Linda, I found that after I finished my first series of chemo, 2006, I gradually thought less and less about recurrence, perhaps helped by the lorazapam (anti-anxiety) I took every night for a sound sleep. I hope you may be able to gradually think less and less about recurrence and totally forget about it as you pass your fifth year NED. I need to get some perspective on “living with cancer.” I am planning on going to a support group for women with gynocological cancer at Stanford next week. You hear about the ovarians living with theirs for years even with recurrence. If they have a chance, I should have a chance as a UPSC sister. Mary Ann on San Francisco Bay

Ro10's picture
Ro10
Posts: 1356
Joined: Jan 2009

I posted on another one of your entries, before I read this one. What a story you have.
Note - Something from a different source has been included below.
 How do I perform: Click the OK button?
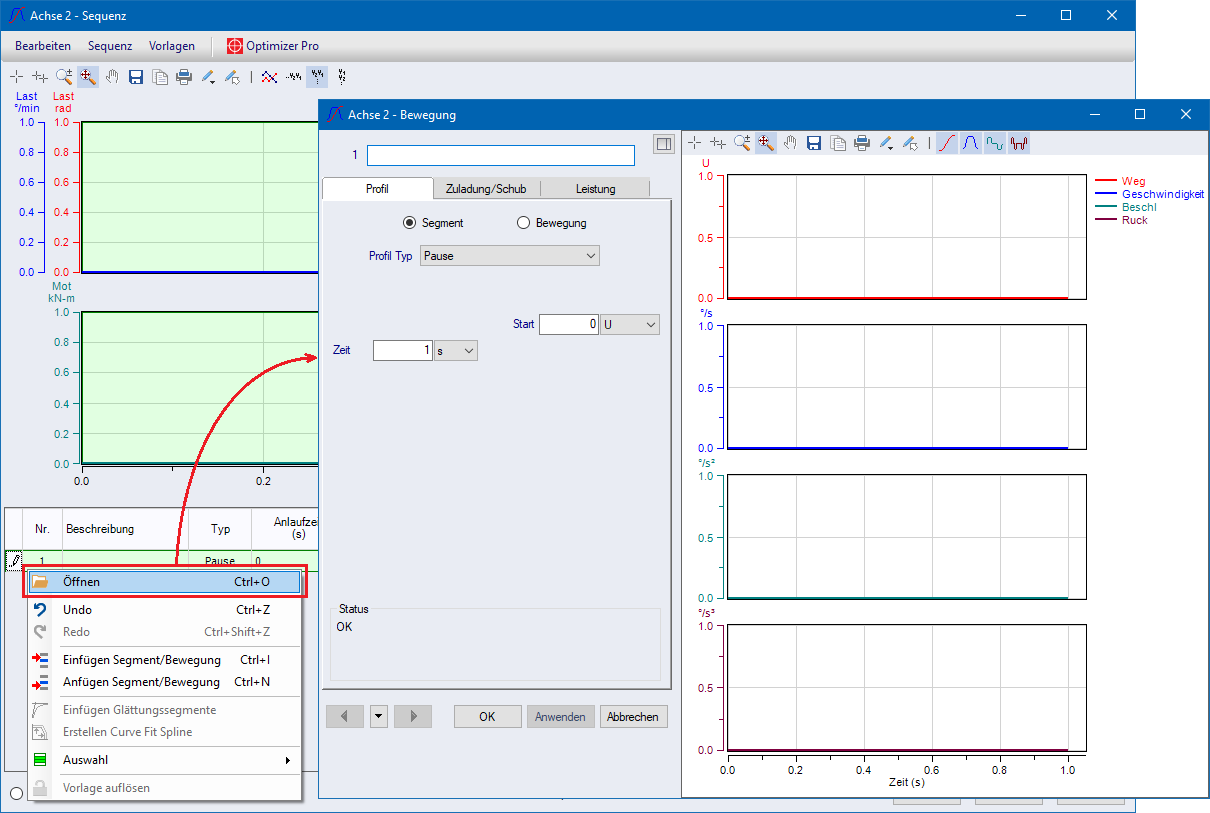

You sound so positive with all you have been through. I think that is great. You talked about your roommate who was worse off than you. I think we all need to remember there is always someone worse off than we are. Somedays it is just hard to focus on that. I will be interested to hear what you surgeon/onocologist have to say about radiation. You are 72 years old, may you continue to enjoy those grandchildren and give them many more memories of you. Keep the positive attitude.

barb55's picture
barb55
Posts: 91
Joined: Jan 2009

I'm Barb. I was diagnosed in 2007 UPSC stage 3C. Just wanted to welcome you to this group and wish you well. Am curious about topotecan- must look it up. Would you mind sharing how the recurrence was found? Sending some strength from the east coast on a wet and chilly day.

Ro10's picture
Ro10
Posts: 1356
Joined: Jan 2009

Sorry to hear about you reoccurrence of UPSC and that you had to undergo another 6 rounds of Chemo. I am not familiar with the "topotecan" either. It will be interesting to hear about your initial diagnosis, if you are willing to share that information. I was diagnosed with stage III-C, so I do worry about reoccurrence. I certainly pray that the chemo and radiation will take care of all those cancer cells. I am one of those who have the "sandwich treatment". I have 4 more external radiation and then one internal radiation which will be done as an in-patient, and then 3 more rounds of chemo. Welcome to our discussion board. HUGS to you.